▶ **EXERCISE AIM**: With the pictures omitted, repeat exactly the lines below starting with the line that has "This screenshot has height=693, width=756." and going on through the line that has "Given: Follow the OnStar Learn more link".

▶ **PROVIDED INFORMATION**:
Content starts

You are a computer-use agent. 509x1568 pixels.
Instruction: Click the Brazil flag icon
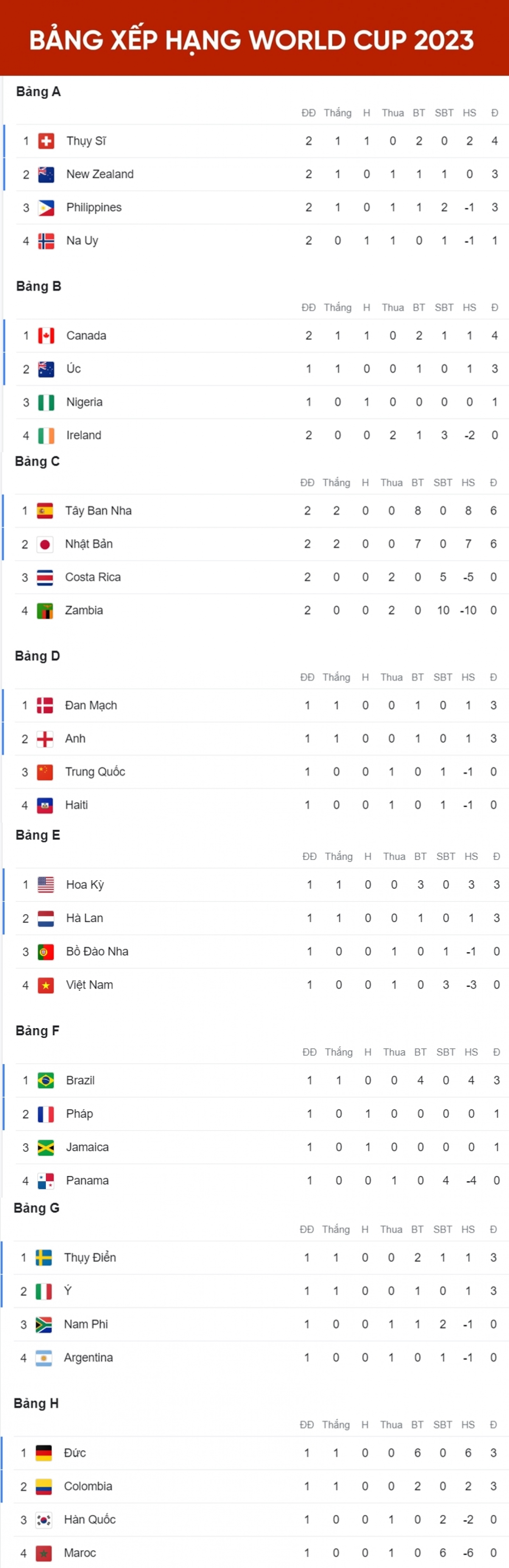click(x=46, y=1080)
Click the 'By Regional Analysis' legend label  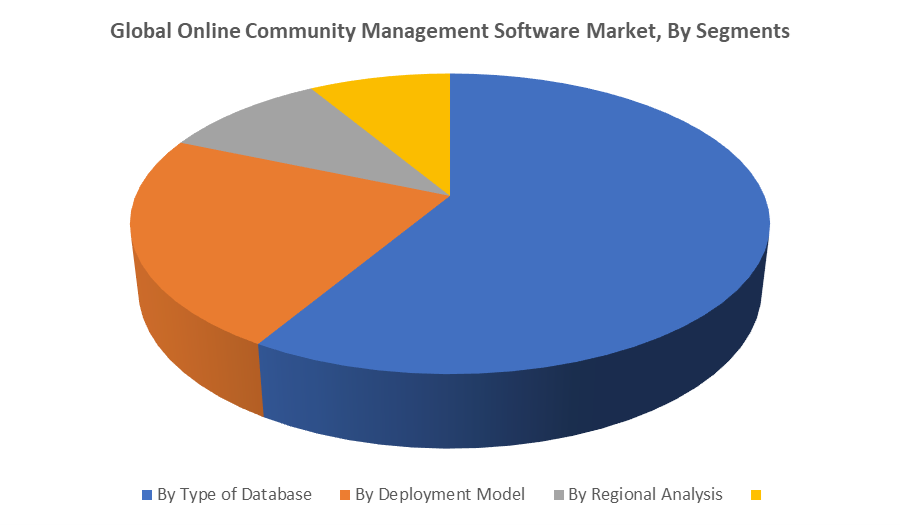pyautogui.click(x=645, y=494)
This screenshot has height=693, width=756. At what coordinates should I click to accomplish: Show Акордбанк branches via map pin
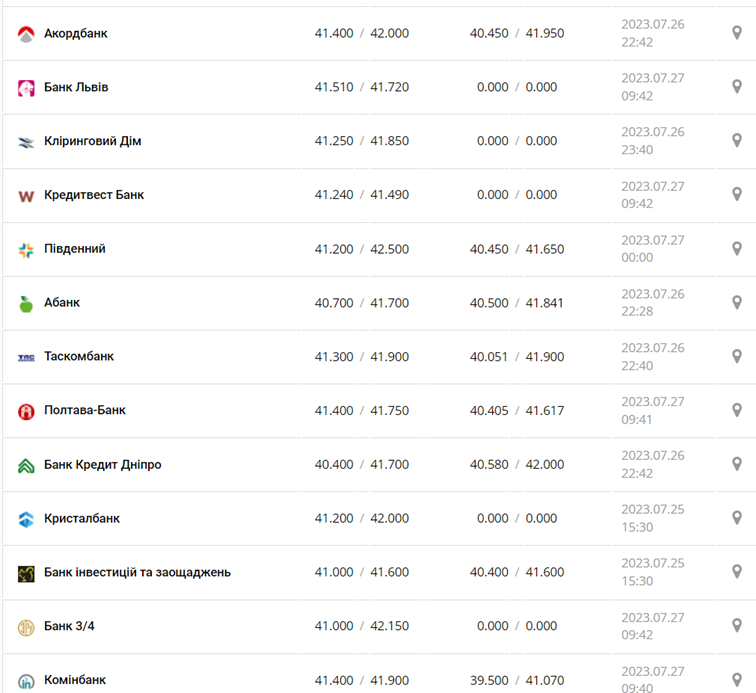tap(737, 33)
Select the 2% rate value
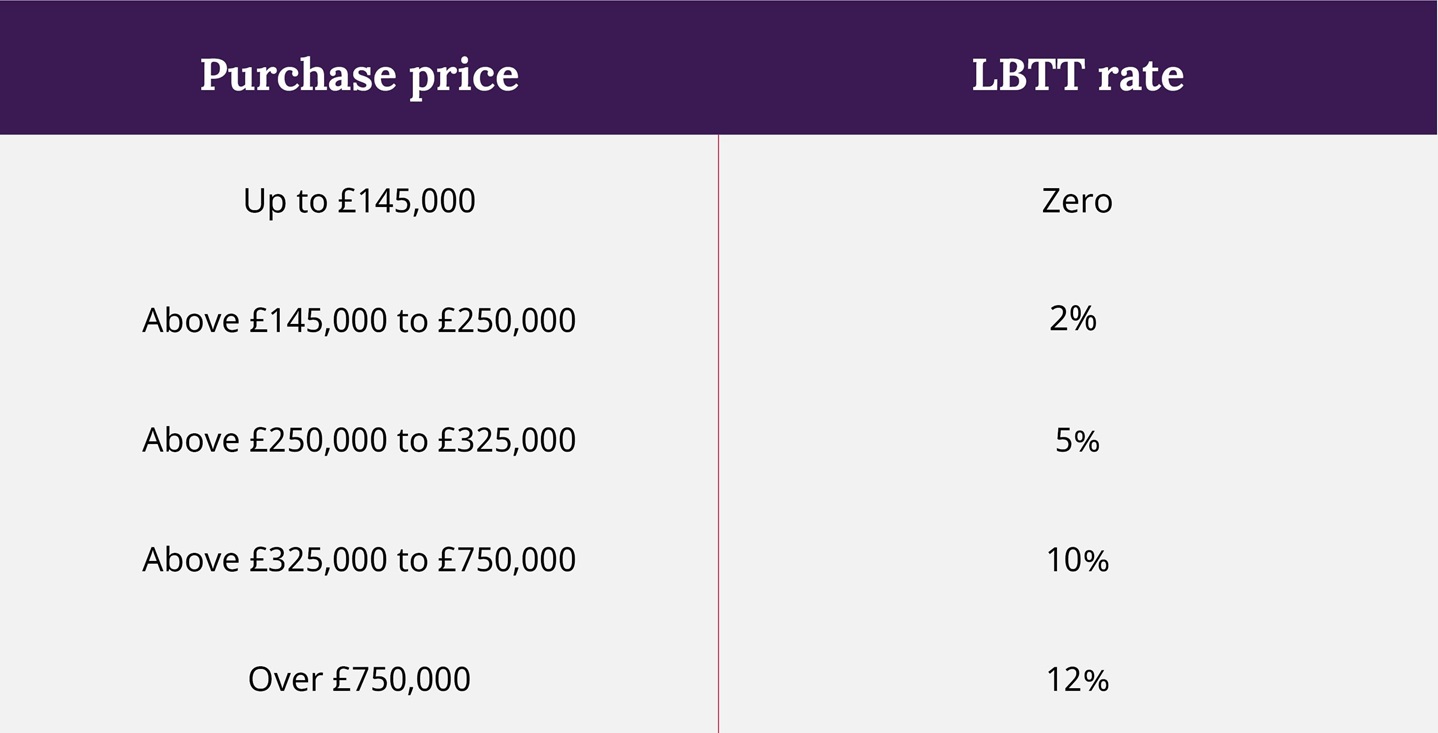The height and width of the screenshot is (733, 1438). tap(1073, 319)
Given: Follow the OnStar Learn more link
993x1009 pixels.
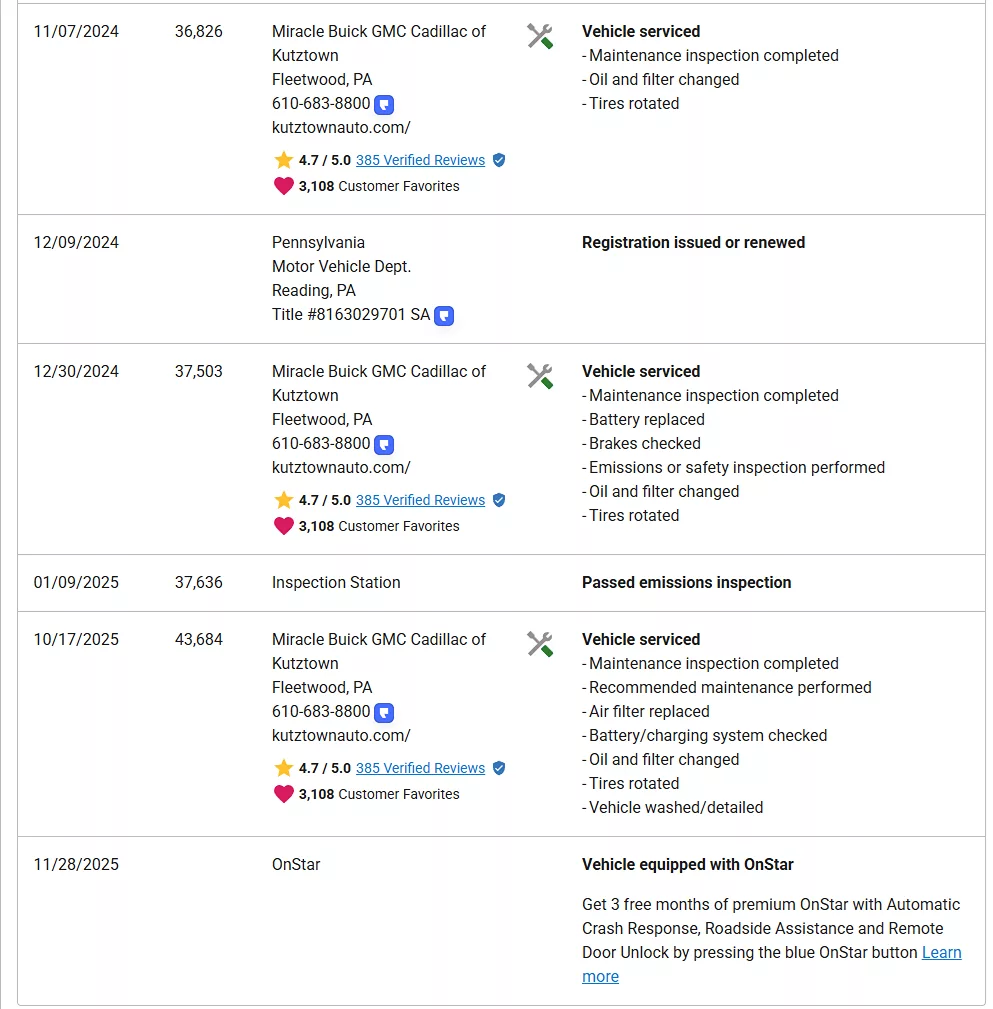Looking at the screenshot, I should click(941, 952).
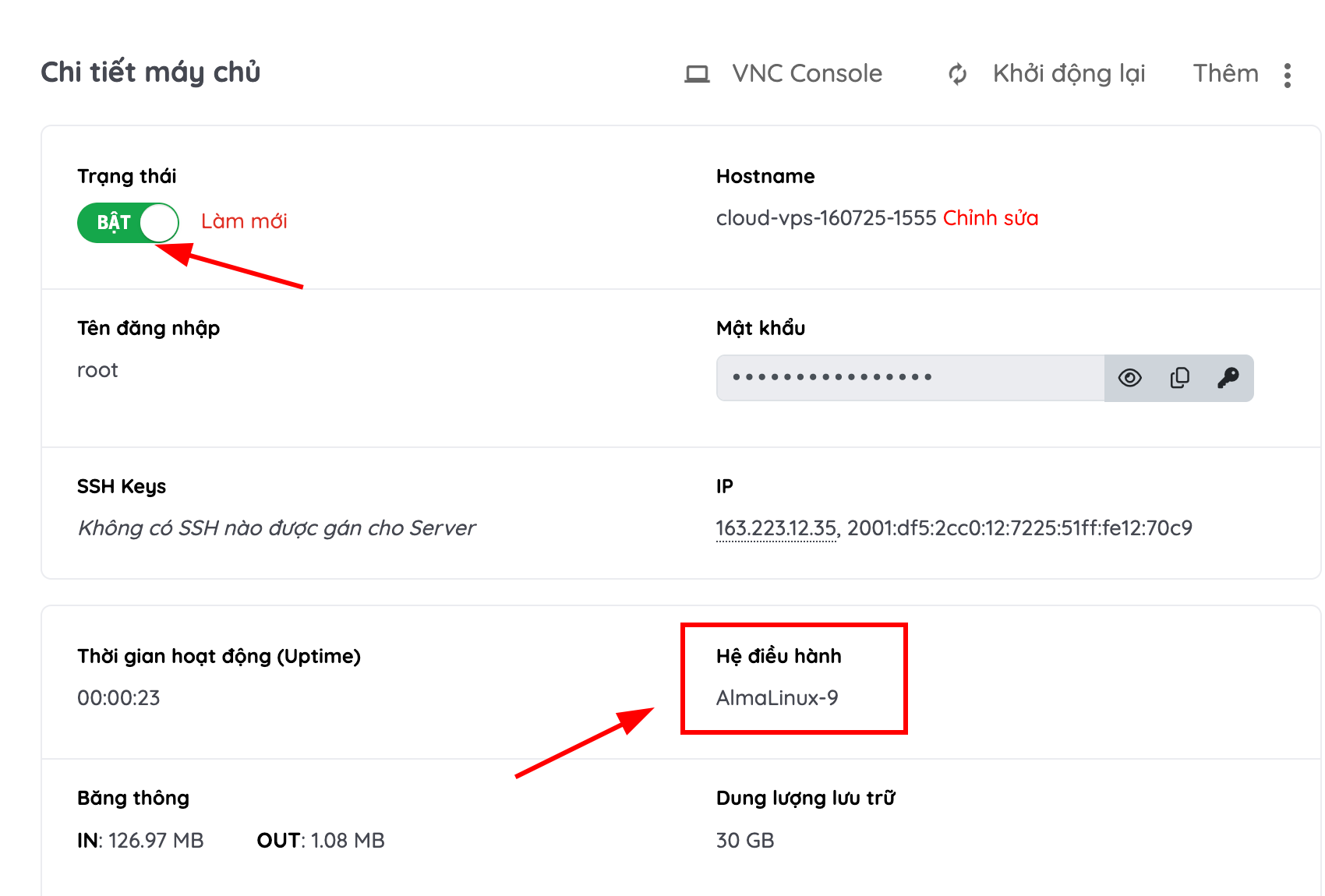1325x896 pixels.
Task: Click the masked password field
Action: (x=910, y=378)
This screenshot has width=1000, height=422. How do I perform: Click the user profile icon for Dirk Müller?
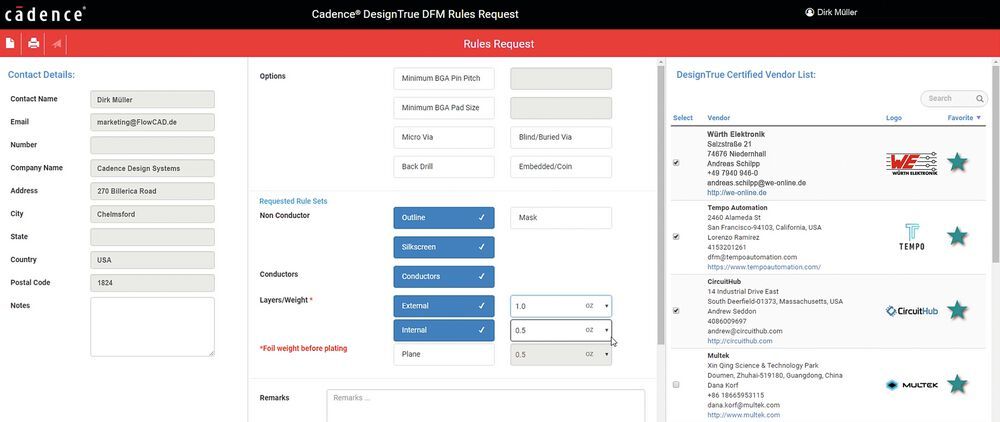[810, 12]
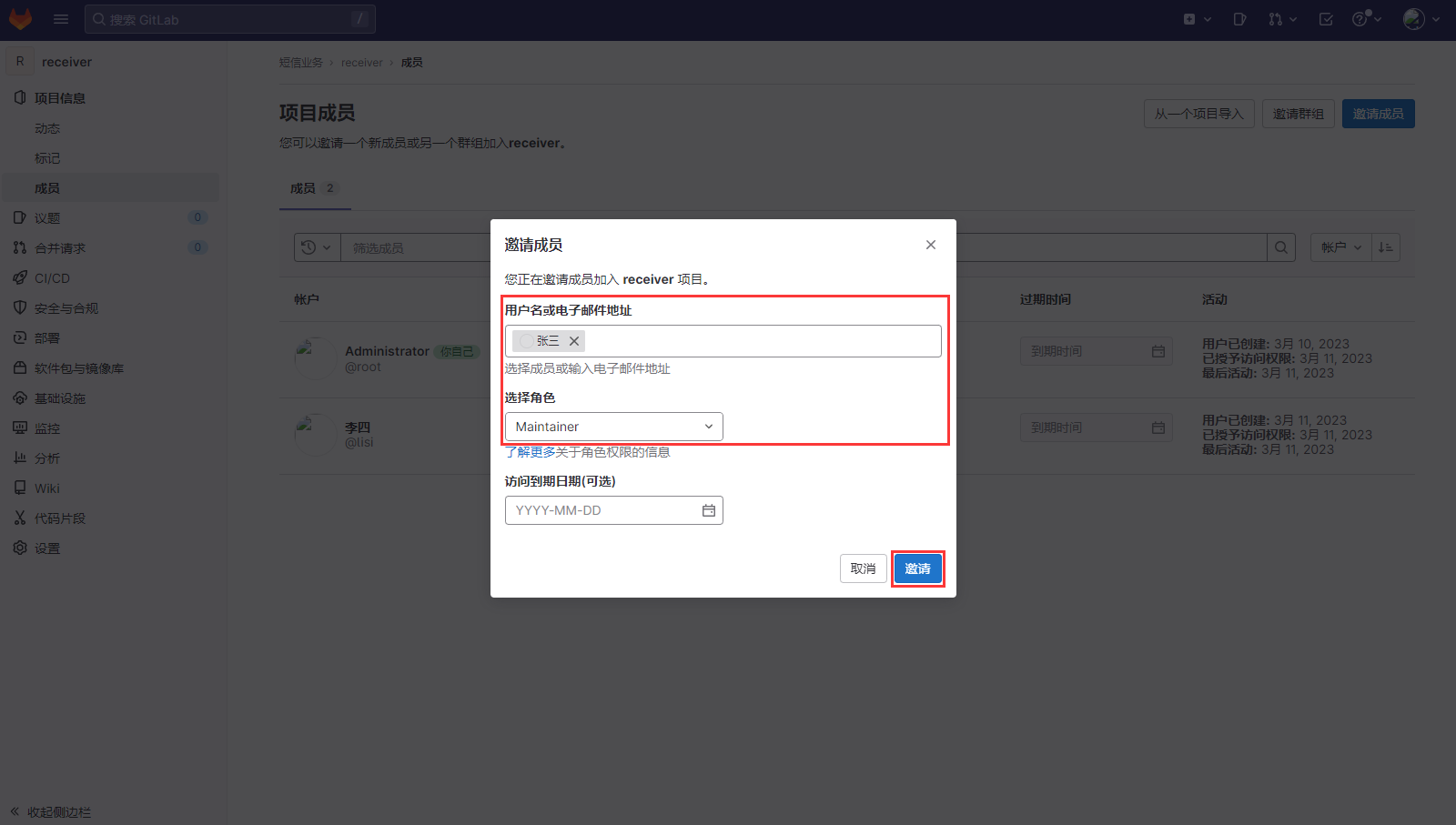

Content ends

▶ **ANSWER SPACE**:
This screenshot has height=693, width=756. At what coordinates should I click to accomplish: Show Акордбанк branches via map pin
tap(737, 33)
Select the 2% rate value
The height and width of the screenshot is (733, 1438). tap(1073, 319)
Given: Follow the OnStar Learn more link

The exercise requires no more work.